### What you have to do
Work out how many lines in the data that follows contain "header". Write nothing but the number.

Stored entries:
__________

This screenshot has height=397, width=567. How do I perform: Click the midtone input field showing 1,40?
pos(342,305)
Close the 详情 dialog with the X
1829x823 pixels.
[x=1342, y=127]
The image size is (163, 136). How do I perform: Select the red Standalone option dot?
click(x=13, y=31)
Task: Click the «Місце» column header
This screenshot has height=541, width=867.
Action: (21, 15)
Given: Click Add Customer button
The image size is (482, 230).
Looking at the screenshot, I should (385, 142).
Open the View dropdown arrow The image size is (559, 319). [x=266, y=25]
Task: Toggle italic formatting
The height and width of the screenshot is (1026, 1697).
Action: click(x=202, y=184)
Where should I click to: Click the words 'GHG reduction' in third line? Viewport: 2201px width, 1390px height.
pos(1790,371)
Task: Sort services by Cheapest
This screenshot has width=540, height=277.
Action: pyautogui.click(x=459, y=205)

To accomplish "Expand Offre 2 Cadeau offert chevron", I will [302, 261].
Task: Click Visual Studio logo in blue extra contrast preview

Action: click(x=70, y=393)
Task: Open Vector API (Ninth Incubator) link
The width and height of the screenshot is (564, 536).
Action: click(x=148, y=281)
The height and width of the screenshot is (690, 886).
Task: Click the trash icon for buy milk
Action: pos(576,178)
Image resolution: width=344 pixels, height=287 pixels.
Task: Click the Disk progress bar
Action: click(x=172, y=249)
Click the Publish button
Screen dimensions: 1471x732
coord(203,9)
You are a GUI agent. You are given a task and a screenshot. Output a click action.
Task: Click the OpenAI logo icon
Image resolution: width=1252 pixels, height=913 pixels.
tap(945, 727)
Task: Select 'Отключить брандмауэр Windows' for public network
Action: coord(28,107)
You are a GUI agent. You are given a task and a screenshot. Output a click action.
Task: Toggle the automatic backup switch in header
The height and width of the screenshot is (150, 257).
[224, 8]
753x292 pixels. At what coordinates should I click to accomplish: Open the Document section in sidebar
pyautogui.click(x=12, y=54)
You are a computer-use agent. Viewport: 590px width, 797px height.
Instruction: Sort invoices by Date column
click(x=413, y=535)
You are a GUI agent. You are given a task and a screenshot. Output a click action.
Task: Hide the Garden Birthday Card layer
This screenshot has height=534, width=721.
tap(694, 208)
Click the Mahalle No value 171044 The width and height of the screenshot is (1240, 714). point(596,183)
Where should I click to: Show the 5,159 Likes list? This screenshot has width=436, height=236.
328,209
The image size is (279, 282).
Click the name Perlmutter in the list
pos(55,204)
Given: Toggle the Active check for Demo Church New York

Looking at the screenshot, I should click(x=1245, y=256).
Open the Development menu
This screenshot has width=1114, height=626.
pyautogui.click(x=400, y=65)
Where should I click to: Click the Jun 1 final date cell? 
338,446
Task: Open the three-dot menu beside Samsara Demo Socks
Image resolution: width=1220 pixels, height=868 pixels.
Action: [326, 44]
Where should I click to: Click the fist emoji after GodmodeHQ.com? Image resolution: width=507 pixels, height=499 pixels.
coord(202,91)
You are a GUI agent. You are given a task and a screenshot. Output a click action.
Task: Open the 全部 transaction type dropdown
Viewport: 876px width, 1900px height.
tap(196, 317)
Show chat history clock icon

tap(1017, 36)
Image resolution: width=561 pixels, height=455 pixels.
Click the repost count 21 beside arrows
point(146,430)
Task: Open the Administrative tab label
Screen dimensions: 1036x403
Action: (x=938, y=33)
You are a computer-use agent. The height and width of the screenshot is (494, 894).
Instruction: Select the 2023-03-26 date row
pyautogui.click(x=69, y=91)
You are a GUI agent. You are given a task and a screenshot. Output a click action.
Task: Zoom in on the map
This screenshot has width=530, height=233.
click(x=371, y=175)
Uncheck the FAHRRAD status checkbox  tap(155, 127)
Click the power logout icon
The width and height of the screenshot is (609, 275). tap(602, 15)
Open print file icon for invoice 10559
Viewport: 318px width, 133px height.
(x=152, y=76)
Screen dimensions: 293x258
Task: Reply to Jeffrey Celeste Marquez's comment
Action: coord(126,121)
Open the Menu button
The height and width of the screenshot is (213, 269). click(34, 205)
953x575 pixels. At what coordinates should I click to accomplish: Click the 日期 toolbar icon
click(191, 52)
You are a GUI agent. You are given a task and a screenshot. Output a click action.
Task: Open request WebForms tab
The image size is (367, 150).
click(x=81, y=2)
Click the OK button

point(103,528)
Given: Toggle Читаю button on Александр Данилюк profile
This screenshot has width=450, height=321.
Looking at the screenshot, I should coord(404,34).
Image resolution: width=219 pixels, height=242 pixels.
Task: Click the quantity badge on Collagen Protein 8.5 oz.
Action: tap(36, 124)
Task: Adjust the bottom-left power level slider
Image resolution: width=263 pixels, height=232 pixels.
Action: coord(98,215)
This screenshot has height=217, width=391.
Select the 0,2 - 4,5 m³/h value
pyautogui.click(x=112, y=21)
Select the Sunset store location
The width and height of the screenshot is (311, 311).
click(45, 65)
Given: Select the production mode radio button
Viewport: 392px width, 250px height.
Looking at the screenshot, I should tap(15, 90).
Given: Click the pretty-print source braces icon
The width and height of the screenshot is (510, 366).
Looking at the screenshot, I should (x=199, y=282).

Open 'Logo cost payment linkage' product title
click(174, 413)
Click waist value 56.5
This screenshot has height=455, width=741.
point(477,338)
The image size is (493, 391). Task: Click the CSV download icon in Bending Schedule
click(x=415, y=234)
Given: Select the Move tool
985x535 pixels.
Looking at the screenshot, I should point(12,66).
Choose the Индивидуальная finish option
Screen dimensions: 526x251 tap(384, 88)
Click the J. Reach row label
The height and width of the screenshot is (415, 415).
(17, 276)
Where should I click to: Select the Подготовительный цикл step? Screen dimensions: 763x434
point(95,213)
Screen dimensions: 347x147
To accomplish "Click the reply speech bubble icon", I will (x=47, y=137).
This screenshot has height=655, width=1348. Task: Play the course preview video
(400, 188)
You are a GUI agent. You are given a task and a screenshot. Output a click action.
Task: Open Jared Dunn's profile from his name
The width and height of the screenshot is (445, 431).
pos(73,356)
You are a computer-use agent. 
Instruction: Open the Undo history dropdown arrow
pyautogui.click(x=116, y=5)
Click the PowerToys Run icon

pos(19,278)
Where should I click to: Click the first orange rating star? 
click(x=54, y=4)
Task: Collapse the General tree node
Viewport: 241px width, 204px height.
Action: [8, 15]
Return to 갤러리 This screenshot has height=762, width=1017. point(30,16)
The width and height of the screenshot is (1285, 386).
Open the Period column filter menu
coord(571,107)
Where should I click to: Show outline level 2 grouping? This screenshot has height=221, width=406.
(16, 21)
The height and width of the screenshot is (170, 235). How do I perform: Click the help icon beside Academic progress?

__________

### Task response
2